Vitaly Mutko, an outspoken voice on the doping crisis which had engulfed his country, was speaking after the Court of Arbitration (CAS) for Sport threw out an appeal against the ban issued by the International Association of Athletics Federations (IAAF) on Thursday (July 21).
The Russian Olympic Committee (ROC) and 68 athletes were bidding for reinstatement ahead of Rio but the CAS sided with the IAAF.
The athletics governing body initially suspended the country in November after a widespread state-sponsored doping scheme in Russian track and field was revealed by the World Anti-Doping Agency's (WADA) Independent Commission.
Last month, the IAAF Council unanimously agreed to keep the ban in place - ruling the country out of the Olympics - as criteria they had set for reinstatement had not been met.
The International Olympic Committee (IOC) are meeting tomorrow to decide whether to issue a blanket ban on Russia across all sports after Richard McLaren's report outlined further damning evidence on Monday (July 18), including a supposed Government-backed sample swapping scheme at Russia's home Sochi 2014 Winter Olympics.
While it remains to be seen how the IOC act - with the organisation considering legal options for an across-the-board suspension - Mutko has all but ruled out the hopes of its athletics team.

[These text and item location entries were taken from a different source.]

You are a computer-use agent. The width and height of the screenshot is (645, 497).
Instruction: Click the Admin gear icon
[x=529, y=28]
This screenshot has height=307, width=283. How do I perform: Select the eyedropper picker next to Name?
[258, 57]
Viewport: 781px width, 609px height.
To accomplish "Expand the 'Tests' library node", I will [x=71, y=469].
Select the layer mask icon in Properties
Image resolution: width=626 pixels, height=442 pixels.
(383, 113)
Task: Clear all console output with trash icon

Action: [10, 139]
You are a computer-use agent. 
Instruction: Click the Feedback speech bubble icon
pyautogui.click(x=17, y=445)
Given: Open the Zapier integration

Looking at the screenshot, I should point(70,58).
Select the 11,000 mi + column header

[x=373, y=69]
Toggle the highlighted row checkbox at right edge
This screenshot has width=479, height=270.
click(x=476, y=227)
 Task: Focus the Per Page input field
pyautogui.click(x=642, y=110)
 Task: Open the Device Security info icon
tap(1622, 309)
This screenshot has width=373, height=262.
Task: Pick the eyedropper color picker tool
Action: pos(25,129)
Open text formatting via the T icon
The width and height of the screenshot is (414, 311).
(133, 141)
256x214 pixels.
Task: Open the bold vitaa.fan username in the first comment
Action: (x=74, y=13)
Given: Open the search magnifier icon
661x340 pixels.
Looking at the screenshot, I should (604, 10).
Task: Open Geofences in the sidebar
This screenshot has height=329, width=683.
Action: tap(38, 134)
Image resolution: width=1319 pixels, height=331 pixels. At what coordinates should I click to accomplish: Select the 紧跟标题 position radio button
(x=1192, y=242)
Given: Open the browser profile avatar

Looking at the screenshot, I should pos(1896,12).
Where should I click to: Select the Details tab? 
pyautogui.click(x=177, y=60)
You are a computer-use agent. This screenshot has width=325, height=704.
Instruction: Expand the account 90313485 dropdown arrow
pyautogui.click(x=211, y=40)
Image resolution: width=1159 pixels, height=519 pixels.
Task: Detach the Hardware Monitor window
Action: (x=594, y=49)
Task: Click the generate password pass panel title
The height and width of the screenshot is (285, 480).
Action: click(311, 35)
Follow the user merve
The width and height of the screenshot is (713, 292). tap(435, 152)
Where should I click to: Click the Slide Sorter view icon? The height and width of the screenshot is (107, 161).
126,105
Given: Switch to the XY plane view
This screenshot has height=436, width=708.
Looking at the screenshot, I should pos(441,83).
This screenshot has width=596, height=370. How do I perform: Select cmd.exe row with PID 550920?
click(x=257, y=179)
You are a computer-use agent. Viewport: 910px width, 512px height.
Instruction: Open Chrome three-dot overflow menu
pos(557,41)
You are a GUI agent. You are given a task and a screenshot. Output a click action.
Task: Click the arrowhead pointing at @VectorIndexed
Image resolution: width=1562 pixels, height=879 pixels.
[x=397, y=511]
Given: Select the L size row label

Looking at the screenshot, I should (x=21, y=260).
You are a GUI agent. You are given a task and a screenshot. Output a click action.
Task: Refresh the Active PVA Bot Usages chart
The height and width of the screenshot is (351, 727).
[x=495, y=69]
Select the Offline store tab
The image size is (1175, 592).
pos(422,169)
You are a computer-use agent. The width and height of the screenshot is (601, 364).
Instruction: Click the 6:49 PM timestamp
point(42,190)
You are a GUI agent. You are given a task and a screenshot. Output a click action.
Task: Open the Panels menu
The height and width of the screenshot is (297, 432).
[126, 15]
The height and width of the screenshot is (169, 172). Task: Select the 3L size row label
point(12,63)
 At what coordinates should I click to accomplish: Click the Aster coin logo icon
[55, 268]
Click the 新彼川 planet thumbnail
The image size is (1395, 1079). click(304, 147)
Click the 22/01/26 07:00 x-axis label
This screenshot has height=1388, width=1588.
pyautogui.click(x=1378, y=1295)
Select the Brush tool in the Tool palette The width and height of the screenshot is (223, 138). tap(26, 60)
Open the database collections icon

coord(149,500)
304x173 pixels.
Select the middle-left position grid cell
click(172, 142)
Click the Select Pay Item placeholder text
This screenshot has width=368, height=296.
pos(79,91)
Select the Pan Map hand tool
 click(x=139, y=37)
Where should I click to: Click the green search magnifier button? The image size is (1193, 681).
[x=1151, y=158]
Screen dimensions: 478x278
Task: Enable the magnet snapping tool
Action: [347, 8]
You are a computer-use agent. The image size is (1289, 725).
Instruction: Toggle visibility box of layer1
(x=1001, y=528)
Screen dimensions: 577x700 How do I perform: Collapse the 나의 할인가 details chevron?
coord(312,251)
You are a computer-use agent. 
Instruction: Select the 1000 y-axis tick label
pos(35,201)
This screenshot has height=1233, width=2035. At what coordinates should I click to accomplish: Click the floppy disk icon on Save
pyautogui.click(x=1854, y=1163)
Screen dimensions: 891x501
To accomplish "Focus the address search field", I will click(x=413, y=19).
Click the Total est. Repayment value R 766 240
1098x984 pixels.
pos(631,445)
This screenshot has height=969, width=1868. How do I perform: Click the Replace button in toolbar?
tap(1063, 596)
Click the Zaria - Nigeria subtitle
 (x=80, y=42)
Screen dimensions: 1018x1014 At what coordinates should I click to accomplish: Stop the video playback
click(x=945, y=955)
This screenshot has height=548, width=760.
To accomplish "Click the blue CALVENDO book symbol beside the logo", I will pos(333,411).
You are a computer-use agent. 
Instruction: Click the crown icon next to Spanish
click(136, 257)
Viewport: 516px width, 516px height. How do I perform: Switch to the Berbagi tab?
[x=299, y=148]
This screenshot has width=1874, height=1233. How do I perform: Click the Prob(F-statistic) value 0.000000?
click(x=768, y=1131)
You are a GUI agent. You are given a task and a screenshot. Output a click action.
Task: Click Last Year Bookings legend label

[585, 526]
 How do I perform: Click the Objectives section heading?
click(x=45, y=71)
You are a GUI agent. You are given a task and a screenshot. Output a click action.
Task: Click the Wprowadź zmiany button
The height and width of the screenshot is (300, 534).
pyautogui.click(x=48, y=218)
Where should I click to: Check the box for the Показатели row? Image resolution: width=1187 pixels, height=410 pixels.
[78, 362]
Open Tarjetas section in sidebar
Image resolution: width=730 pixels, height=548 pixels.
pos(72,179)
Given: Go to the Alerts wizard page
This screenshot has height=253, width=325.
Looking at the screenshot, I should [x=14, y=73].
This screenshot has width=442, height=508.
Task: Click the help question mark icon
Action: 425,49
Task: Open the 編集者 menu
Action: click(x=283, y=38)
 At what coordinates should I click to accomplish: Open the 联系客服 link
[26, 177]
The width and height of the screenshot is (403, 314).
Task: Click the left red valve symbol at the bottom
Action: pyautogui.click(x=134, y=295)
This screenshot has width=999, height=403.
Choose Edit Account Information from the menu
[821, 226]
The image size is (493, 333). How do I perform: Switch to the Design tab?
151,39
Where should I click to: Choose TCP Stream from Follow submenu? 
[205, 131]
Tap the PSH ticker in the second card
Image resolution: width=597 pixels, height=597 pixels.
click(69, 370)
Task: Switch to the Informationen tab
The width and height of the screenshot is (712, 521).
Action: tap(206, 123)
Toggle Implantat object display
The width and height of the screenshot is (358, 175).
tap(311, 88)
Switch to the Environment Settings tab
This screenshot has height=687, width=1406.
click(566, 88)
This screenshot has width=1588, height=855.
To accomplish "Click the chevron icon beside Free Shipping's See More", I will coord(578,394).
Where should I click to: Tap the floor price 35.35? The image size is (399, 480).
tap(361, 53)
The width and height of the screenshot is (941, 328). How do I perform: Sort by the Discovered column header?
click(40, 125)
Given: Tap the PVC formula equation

"I would not like to draw plans under a negative scenario," he said at a press conference today, as reported by TASS.
"The track and field athletes have been preparing and on July 28 they will hold their own tournament.
"However, I would give a one per cent chance that they may be allowed to the next month’s Olympic Games in Rio."
Russia has repeatedly argued that bans are unfair as innocent athletes will be punished despite not doing anything wrong.
They have also accused countries in the west of orchestrating a political witch-hunt against them, while the fact the McLaren Report was prompted by the allegations of Grigory Rodchenkov, the former Moscow laboratory director turned whistleblower, has also rankled.
"We are waiting for tomorrow's decision of IOC," Mutko added.
"IOC's objective is to unite via sports, and the collective responsibility approach should not prevail.
"Our position is the [McLaren] report is shocking, it contains proofs from only one person."
Russia also faces missing the entirety of the Rio 2016 Paralympics, after the International Paralympic Committee opened suspension proceedings yesterday.